Task description: The records that follow should be retyped word for word.

»»

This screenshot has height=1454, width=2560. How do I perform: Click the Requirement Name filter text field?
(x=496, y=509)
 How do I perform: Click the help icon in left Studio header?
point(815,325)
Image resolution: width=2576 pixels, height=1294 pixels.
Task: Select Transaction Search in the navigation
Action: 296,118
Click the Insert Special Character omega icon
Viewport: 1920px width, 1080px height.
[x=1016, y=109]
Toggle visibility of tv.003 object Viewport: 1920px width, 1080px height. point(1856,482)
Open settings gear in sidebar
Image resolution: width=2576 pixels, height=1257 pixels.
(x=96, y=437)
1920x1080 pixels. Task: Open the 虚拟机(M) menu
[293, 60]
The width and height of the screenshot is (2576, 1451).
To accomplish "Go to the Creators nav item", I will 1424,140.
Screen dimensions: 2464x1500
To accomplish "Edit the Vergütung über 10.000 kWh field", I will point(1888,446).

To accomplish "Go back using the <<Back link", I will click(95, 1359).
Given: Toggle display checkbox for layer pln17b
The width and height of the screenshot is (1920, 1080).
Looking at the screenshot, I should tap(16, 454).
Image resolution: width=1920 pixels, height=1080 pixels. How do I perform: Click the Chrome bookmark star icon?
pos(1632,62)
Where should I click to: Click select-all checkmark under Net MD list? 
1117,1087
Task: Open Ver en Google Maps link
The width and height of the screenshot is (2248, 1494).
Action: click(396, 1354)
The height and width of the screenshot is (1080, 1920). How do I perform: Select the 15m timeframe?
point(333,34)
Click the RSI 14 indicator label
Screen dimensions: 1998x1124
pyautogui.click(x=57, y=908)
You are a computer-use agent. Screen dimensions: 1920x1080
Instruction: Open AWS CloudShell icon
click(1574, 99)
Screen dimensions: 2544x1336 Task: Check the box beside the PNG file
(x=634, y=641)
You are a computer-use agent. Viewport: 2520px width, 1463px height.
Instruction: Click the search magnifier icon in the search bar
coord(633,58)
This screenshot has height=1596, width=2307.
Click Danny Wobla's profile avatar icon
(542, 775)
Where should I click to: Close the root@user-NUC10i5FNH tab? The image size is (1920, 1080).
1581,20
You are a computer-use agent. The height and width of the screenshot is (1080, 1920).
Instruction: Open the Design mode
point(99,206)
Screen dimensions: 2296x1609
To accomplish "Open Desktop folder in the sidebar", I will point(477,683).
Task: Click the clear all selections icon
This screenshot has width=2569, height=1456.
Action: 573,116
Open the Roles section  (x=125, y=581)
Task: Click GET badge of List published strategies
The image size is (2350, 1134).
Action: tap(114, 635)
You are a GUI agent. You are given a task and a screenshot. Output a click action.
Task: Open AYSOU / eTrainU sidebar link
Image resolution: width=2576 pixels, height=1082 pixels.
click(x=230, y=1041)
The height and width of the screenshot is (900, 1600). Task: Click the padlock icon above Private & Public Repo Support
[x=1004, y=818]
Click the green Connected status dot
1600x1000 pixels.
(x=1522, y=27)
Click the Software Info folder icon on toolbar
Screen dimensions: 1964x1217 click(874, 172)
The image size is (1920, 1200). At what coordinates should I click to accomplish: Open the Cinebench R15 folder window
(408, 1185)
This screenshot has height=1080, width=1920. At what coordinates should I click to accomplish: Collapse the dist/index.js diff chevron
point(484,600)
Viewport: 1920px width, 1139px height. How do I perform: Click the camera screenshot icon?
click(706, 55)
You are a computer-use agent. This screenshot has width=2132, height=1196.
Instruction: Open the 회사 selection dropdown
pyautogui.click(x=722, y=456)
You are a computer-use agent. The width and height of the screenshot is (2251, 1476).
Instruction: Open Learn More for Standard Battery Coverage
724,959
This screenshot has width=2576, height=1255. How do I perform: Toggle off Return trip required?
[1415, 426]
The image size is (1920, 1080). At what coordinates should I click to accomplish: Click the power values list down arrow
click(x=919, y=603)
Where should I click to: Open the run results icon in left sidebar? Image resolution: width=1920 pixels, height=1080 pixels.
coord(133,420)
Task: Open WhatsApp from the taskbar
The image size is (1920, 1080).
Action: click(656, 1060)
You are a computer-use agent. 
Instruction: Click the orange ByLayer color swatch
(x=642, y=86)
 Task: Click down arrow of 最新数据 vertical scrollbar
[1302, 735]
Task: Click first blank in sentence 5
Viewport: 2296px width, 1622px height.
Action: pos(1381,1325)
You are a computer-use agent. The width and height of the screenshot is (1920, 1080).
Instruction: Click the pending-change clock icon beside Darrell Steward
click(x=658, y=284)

««

Your response:
This screenshot has height=1454, width=2560. How do I perform: Click the Requirement Name filter text field?
(x=496, y=509)
 How do I perform: Click the help icon in left Studio header?
point(815,325)
Image resolution: width=2576 pixels, height=1294 pixels.
Task: Select Transaction Search in the navigation
Action: 296,118
Click the Insert Special Character omega icon
Viewport: 1920px width, 1080px height.
[x=1016, y=109]
Toggle visibility of tv.003 object Viewport: 1920px width, 1080px height. point(1856,482)
Open settings gear in sidebar
Image resolution: width=2576 pixels, height=1257 pixels.
(x=96, y=437)
1920x1080 pixels. Task: Open the 虚拟机(M) menu
[293, 60]
The width and height of the screenshot is (2576, 1451).
To accomplish "Go to the Creators nav item", I will 1424,140.
Screen dimensions: 2464x1500
To accomplish "Edit the Vergütung über 10.000 kWh field", I will point(1888,446).

To accomplish "Go back using the <<Back link", I will click(95, 1359).
Given: Toggle display checkbox for layer pln17b
The width and height of the screenshot is (1920, 1080).
Looking at the screenshot, I should tap(16, 454).
Image resolution: width=1920 pixels, height=1080 pixels. How do I perform: Click the Chrome bookmark star icon?
pos(1632,62)
Where should I click to: Click select-all checkmark under Net MD list? 
1117,1087
Task: Open Ver en Google Maps link
The width and height of the screenshot is (2248, 1494).
Action: click(396, 1354)
The height and width of the screenshot is (1080, 1920). How do I perform: Select the 15m timeframe?
point(333,34)
Click the RSI 14 indicator label
Screen dimensions: 1998x1124
pyautogui.click(x=57, y=908)
You are a computer-use agent. Screen dimensions: 1920x1080
Instruction: Open AWS CloudShell icon
click(1574, 99)
Screen dimensions: 2544x1336 Task: Check the box beside the PNG file
(x=634, y=641)
You are a computer-use agent. Viewport: 2520px width, 1463px height.
Instruction: Click the search magnifier icon in the search bar
coord(633,58)
This screenshot has height=1596, width=2307.
Click Danny Wobla's profile avatar icon
(542, 775)
Where should I click to: Close the root@user-NUC10i5FNH tab? The image size is (1920, 1080).
1581,20
You are a computer-use agent. The height and width of the screenshot is (1080, 1920).
Instruction: Open the Design mode
point(99,206)
Screen dimensions: 2296x1609
To accomplish "Open Desktop folder in the sidebar", I will point(477,683).
Task: Click the clear all selections icon
This screenshot has width=2569, height=1456.
Action: 573,116
Open the Roles section  (x=125, y=581)
Task: Click GET badge of List published strategies
The image size is (2350, 1134).
Action: tap(114, 635)
You are a GUI agent. You are given a task and a screenshot. Output a click action.
Task: Open AYSOU / eTrainU sidebar link
Image resolution: width=2576 pixels, height=1082 pixels.
click(x=230, y=1041)
The height and width of the screenshot is (900, 1600). Task: Click the padlock icon above Private & Public Repo Support
[x=1004, y=818]
Click the green Connected status dot
1600x1000 pixels.
(x=1522, y=27)
Click the Software Info folder icon on toolbar
Screen dimensions: 1964x1217 click(874, 172)
The image size is (1920, 1200). At what coordinates should I click to accomplish: Open the Cinebench R15 folder window
(408, 1185)
This screenshot has height=1080, width=1920. At what coordinates should I click to accomplish: Collapse the dist/index.js diff chevron
point(484,600)
Viewport: 1920px width, 1139px height. How do I perform: Click the camera screenshot icon?
click(706, 55)
You are a computer-use agent. This screenshot has width=2132, height=1196.
Instruction: Open the 회사 selection dropdown
pyautogui.click(x=722, y=456)
You are a computer-use agent. The width and height of the screenshot is (2251, 1476).
Instruction: Open Learn More for Standard Battery Coverage
724,959
This screenshot has width=2576, height=1255. How do I perform: Toggle off Return trip required?
[1415, 426]
The image size is (1920, 1080). At what coordinates should I click to accomplish: Click the power values list down arrow
click(x=919, y=603)
Where should I click to: Open the run results icon in left sidebar? Image resolution: width=1920 pixels, height=1080 pixels.
coord(133,420)
Task: Open WhatsApp from the taskbar
The image size is (1920, 1080).
Action: click(656, 1060)
You are a computer-use agent. 
Instruction: Click the orange ByLayer color swatch
(x=642, y=86)
 Task: Click down arrow of 最新数据 vertical scrollbar
[1302, 735]
Task: Click first blank in sentence 5
Viewport: 2296px width, 1622px height.
Action: pos(1381,1325)
You are a computer-use agent. The width and height of the screenshot is (1920, 1080).
Instruction: Click the pending-change clock icon beside Darrell Steward
click(x=658, y=284)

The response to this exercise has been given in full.